A travers les quatre saisons d’une année complète, nous allons donc suivre les pérégrinations de ce duo qui doit apprendre à se connaître, se faire confiance et grandir ensemble, avec les frictions, dangers et modifications de chacune que cela apporte. Une œuvre complexe mais formidablement mise en scène par les équipes de Nomada Studio qui parvient à transcrire les émotions des deux personnages de la plus belle des manières tout au long de l’aventure qui vous tiendra manette en main durant environ 4h si vous souhaitez en voir le bout.
Le jeu ne cherche pourtant pas à nous expliquer sur quelle planète ou à quelle époque l’action se déroule l’histoire, ni même les véritables origines ou raisons d’agir des ténèbres, mais qu’importe, puisque tout se raconte via des cinématiques plutôt muettes et de la narration environnementale tellement efficace et juste émotivement que c’en est même troublant.
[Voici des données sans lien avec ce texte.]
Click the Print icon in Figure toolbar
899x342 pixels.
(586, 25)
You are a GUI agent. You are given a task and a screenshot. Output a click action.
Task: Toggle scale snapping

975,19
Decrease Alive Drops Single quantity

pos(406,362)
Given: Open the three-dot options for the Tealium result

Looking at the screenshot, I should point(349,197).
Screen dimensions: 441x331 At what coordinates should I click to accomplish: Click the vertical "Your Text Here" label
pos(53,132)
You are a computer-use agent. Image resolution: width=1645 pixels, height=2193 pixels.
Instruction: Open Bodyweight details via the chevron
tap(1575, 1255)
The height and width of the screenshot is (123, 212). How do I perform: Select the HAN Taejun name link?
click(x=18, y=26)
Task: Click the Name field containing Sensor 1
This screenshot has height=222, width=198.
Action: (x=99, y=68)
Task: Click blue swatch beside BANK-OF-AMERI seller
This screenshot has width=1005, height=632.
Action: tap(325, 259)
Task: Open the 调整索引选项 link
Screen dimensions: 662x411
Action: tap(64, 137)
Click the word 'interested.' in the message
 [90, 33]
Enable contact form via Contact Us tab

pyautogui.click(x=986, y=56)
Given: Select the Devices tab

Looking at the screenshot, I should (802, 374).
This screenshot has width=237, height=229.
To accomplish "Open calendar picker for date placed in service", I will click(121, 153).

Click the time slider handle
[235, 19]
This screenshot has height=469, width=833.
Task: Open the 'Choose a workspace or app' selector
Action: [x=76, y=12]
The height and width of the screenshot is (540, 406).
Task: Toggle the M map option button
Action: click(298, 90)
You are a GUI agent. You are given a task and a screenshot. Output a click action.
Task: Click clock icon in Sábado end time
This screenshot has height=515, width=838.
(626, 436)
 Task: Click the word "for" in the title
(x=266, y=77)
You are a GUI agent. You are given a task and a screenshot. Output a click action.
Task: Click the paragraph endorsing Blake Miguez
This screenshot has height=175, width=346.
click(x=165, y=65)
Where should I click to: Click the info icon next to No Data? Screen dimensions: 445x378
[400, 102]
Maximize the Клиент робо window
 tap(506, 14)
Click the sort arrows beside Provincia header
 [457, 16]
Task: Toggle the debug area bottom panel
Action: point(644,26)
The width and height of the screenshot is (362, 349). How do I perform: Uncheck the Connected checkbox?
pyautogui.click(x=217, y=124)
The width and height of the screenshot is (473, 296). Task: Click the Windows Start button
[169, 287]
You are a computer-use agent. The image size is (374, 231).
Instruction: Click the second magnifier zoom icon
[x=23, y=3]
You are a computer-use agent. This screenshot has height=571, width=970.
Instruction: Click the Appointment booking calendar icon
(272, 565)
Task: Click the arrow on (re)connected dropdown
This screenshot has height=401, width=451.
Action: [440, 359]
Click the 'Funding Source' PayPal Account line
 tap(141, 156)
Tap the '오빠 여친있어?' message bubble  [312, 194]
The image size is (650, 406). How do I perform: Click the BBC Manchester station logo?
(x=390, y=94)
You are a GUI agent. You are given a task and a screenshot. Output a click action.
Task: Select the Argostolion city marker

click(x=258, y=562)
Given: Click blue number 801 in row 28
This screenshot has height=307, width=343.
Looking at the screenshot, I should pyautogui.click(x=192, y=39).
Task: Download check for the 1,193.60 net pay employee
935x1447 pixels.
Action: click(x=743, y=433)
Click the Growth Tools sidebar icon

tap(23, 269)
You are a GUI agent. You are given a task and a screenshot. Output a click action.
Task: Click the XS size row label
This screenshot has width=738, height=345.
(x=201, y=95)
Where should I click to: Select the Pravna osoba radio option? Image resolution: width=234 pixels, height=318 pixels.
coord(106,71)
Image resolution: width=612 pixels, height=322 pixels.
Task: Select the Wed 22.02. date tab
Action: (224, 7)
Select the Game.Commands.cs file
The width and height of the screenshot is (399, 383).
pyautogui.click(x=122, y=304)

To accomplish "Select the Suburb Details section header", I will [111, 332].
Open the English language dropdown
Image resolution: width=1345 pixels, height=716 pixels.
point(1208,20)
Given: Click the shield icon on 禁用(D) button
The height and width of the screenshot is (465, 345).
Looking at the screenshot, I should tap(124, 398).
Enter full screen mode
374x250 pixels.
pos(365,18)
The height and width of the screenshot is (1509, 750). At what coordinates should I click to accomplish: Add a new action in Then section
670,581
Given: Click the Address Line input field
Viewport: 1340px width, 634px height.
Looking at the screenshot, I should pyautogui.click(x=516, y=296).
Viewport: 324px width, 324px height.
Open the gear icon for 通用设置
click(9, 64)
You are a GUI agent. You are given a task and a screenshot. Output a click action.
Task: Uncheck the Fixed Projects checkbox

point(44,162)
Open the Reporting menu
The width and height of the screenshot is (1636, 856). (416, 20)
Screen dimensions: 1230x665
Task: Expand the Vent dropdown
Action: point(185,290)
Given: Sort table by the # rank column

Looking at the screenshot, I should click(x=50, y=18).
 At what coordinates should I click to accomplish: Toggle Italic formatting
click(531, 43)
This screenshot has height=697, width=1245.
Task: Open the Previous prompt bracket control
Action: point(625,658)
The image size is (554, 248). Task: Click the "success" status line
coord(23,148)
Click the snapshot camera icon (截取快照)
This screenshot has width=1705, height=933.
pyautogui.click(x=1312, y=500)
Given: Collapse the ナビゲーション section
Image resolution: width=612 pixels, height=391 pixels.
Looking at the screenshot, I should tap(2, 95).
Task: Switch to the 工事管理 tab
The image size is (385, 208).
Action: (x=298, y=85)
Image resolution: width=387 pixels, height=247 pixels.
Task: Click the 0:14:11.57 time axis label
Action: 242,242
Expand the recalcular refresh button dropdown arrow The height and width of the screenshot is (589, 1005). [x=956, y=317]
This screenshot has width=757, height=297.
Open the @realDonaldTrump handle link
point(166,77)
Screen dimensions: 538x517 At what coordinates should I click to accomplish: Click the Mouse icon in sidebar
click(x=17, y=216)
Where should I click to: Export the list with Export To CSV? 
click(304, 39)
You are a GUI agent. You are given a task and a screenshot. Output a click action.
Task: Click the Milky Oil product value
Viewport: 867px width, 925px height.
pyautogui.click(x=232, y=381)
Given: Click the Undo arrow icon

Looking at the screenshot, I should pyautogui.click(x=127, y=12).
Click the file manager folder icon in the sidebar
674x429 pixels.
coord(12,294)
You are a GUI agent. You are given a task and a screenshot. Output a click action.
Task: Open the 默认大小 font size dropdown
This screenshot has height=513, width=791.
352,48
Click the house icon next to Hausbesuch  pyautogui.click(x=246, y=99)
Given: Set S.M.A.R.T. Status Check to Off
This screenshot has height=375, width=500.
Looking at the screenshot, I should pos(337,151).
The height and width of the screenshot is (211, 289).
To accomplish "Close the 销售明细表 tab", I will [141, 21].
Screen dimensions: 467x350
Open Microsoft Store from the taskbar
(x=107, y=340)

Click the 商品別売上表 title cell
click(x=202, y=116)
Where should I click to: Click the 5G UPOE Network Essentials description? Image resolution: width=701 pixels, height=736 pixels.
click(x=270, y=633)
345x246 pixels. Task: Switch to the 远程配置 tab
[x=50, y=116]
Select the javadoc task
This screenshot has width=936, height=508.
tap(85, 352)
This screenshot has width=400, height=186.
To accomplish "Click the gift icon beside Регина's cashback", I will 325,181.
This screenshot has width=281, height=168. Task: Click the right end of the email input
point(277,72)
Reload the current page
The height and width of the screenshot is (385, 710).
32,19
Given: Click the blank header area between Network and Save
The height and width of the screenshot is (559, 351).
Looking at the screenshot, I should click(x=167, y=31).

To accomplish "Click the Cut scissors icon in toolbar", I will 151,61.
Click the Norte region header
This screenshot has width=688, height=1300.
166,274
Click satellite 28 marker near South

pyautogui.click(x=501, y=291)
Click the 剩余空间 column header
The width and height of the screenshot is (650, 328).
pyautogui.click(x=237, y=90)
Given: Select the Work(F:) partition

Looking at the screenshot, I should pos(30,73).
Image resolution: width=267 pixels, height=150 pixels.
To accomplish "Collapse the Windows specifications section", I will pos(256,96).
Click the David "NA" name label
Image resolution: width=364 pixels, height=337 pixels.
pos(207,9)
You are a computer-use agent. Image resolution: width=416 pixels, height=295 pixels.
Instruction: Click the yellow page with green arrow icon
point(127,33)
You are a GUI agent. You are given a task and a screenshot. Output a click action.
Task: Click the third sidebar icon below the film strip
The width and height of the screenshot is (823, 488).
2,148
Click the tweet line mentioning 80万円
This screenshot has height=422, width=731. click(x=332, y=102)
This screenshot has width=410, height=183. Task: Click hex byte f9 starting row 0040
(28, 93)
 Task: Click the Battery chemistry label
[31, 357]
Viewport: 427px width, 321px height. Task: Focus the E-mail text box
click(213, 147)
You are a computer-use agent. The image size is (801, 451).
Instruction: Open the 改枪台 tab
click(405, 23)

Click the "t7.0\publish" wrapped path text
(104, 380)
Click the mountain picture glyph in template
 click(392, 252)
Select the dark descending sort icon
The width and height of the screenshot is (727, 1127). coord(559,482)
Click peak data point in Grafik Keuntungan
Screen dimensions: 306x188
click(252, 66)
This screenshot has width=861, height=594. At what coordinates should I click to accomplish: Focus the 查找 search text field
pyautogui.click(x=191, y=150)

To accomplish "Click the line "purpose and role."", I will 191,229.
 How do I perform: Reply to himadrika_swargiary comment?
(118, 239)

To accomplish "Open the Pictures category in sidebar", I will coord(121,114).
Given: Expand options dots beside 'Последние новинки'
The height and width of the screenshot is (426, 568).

Le monde va mal, gangrené par une corruption profonde, donnant finalement au jeu plus de dimensions que simplement celle d’une fable onirique entre une fille et son loup.
Une fable à plusieurs niveaux de lecture
Dans Gris, le studio espagnol Nomada Studio faisait la part belle à la solitude et à la résilience de l’être humain face à ses peurs et ses traumatismes. Pour Neva, le studio a décidé en quelque sorte d’inverser la situation en proposant quelque chose de très humaniste, coopératif et foncièrement chaleureux, tranchant indéniablement avec le côté plus rectiligne et froid de Gris.
A travers une formidable palette de couleurs rendant grâce aux différentes saisons traversées, les paysages prennent vie de par le frissonnement des végétaux ou les bruissements de la nature au sens large. Des paysages bucoliques, parfois en plans larges pour admirer la simplicité et la beauté de la nature (avec quelques difficultés de lisibilité par moments), parfois en plans plus resserrés, avec de multiples plans pour simuler par exemple des forêts denses. Nomada Studio prouve une fois de plus sa maitrise des environnements grâce à une direction artistique qui lui est propre et qui fait des merveilles une fois de plus.
Nous l’avons dit, dans Neva, nos deux héroïnes vont avoir pour objectif de trouver un nouveau foyer, une zone sure pour s’épanouir et grandir. Bien qu’il faille tout de même signaler que cet objectif s’effacera en cours d’aventure, remplacé par une fuite vers l’avant indéniable, on parvient à lire entre les lignes la désolation du monde traversé par Alba et Neva, les conséquences des ténèbres, dans cette « Terre » où le seul être humanoïde restant semble être Alba qui n’a pas de famille propre. De là à singer les agissements de l’espèce humaine peut être pas mais une manière de représenter tout le Mal au sens large et ses conséquences sur la Vie qu’elle soit animale ou végétale. Une sorte d’atteinte directe à Mère Nature qui se voit ici en grand danger sans aucun espoir de s’en sortir seule.
Une fable onirique qui met en avant aussi les changements de chacun et chacune au fil des années, au fil de l’évolution de soi, allant de l’enfance à l’âge adulte en passant par l’adolescence et ses incertitudes. Pour preuve, au commencement, Neva est apeurée en permanence, constamment rassurée par Alba qui doit porter ses propres peurs et celles de son amie louve à bout de bras, tandis qu’au fil de l’aventure, Neva grandit, déploie ses bois majestueux et devient plus féroce, plus habile au point d’aider Alba pour tous les affrontements auxquels elles feront face, que ce soit automatiquement ou à votre demande sur simple appui d’une gâchette dédiée, rendant les combats d’autant plus dynamiques et organiques.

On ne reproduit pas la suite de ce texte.